Quoted text —
□ □ □ □

Logo of UDLRThere are probably not many people who have heard of the Universal Declaration of Linguistic Rights (UDLR). The whole concept of linguistic rights is not widely known or discussed outside of some “MINEL” (minority, indigenous, national, endangered, local) language communities and language experts and activists. During this International Year of Languages, and with an upcoming Symposium on Linguistic Rights in the World (Geneva, 24 April), it would seem to be an ideal moment to ask where we are going with the UDLR and the whole concept.

The story behind the UDLR apparently is that it was initiated in September 1994 by the International PEN Club’s Translations and Linguistic Rights Committee and the Escarré International Centre for Ethnic Minorities and Nations, and culminated with its adoption at the World Conference on Linguistic Rights held in Barcelona on 6-9 June 1996. UNESCO was asked for its support, and apparently accorded it. However the UDLR has not been ratified by the UN General Assembly and does not have the status in international law that something like the Universal Declaration of Human Rights (UDHR) has.

Speaking of the latter, language is mentioned as a factor not to be used to limit application of the rights enumerated therein:

Everyone is entitled to all the rights and freedoms set forth in this Declaration, without distinction of any kind, such as race, colour, sex, language, religion, political or other opinion, national or social origin, property, birth or other status. … (UDHR, Article 2; my emphasis added)

□ □ □ □

Information shown —

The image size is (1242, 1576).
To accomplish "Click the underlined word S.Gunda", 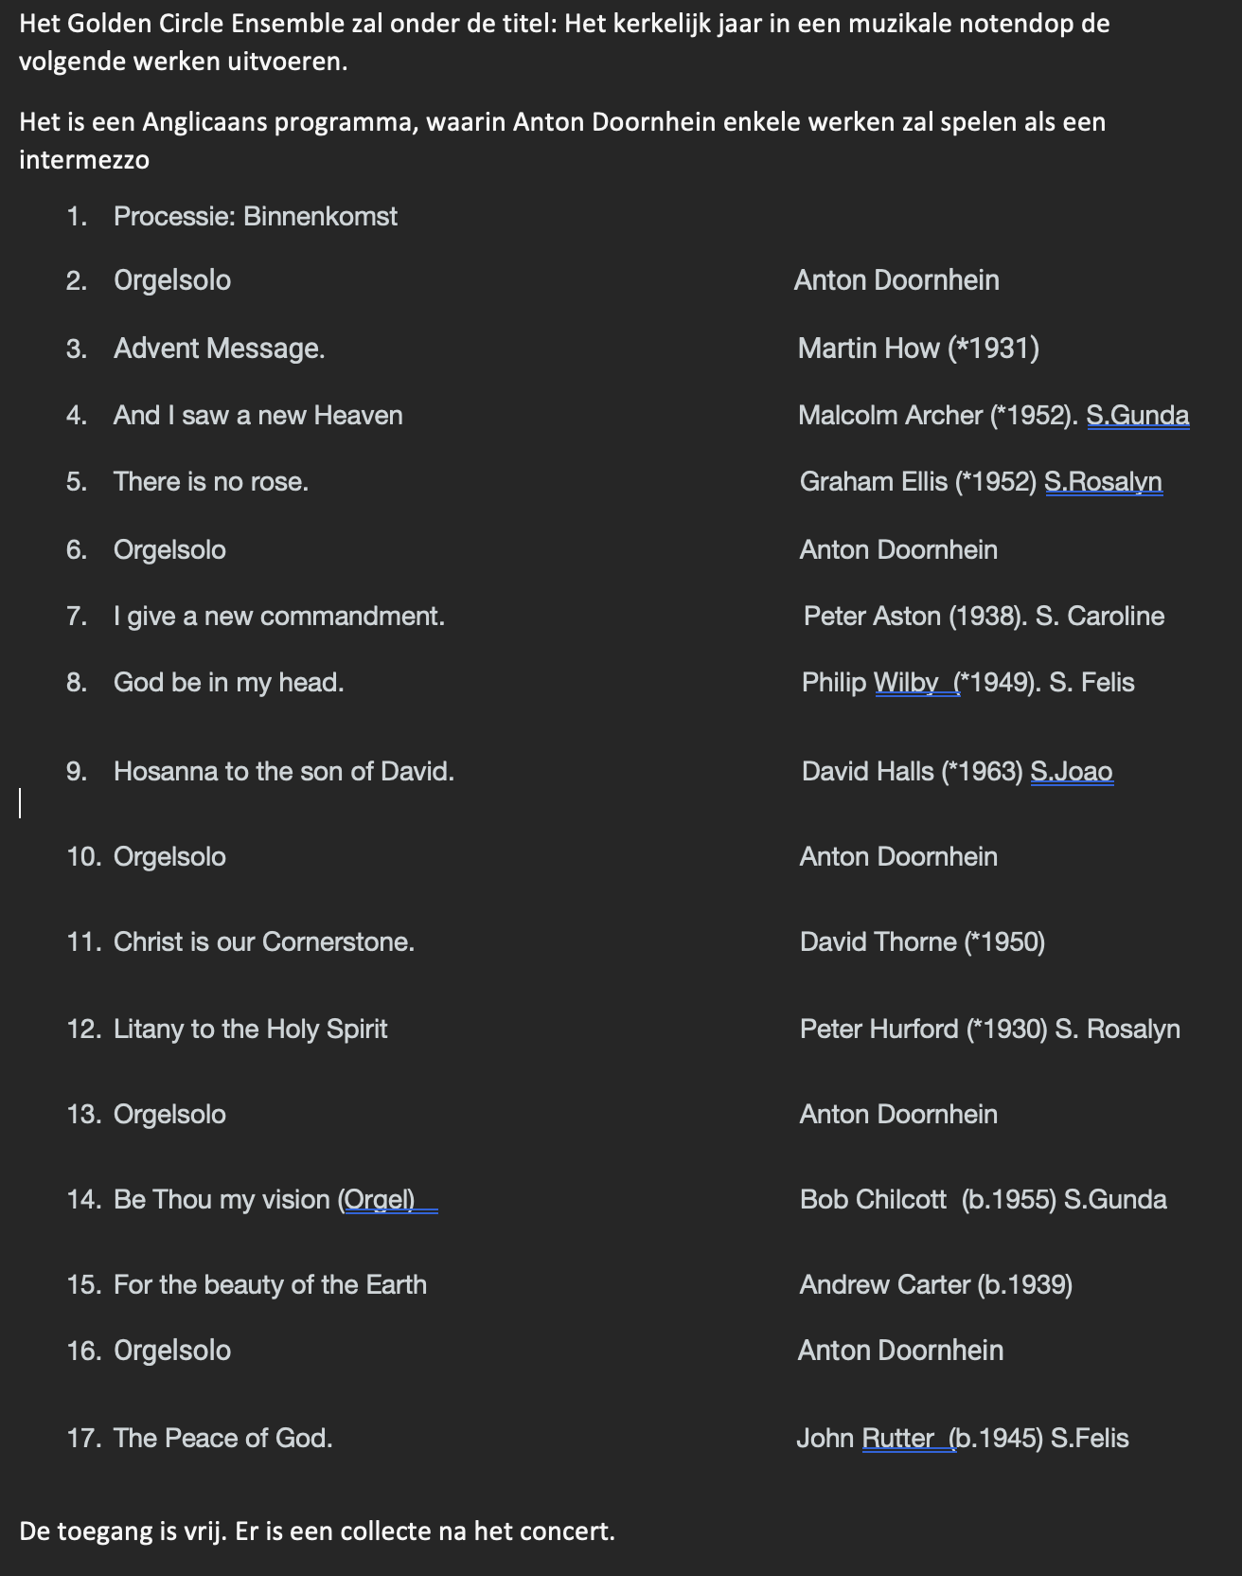I will pyautogui.click(x=1138, y=415).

□ □ □ □

Task 1 —
Answer these from the piece on linguistic rights:
(a) Where and on what dates was the World Conference on Linguistic Rights held?
(b) What five words make up the term "MINEL"?
(c) Which article of the Universal Declaration of Human Rights is quoted?
Task 2 —
Pick up the piece on linguistic rights after its last line and write what follows.

Answer 1 —
(a) Barcelona, 6-9 June 1996
(b) Minority, indigenous, national, endangered, local
(c) Article 2

Answer 2 —
However, this is not quite the same as – or at least does not have the same emphasis as – “linguistic rights,” which concern individual and community rights to use a language. Hence the motivation to write something like the UDLR.

The point is perhaps clearer in considering the extreme opposite – “linguistic genocide” – which refers to deliberate efforts by a government or power to prevent, limit, and ultimately eliminate the use of a specific language, and may be regarded as a type of cultural genocide.

There is an interesting discussion of the latter and international law in the advanced version of an expert paper on children’s education and human rights prepared for the upcoming 7th Session of the Permanent Forum on Indigenous Issues (21 April-2 May in New York). The paper was submitted by Lars Anders-Baer (prepared in cooperation with Ole Henrik-Magga, Robert Dunbar and Tove Skutnabb-Kangas) and entitled “Forms of Education of Indigenous Children as Crimes Against Humanity?” According to the authors, cultural genocide was not explicitly included in the Convention on the Prevention and Punishment of the Crime of Genocide (adopted by the UN in 1948, the same year as the UDHR) for various reasons. However the authors find that there are still ways that this international agreement can be used against cultural genocide, and linguistic genocide.

Nevertheless it seems that while the field of international law and human rights is a complex and evolving one, there are some significant gaps when it come to languages. Specifically there are apparently no explicit protections of linguistic rights such as proposed in the still unofficial UDLR of 1996. But is the ULDR the best way to fill these gaps? One expert suggested that it might need a rewrite before it could hope for international ratification. But there has to my knowledge been no such discussion. It would be a shame if the International Year of Languages were to pass without any serious consideration of picking up this initiative.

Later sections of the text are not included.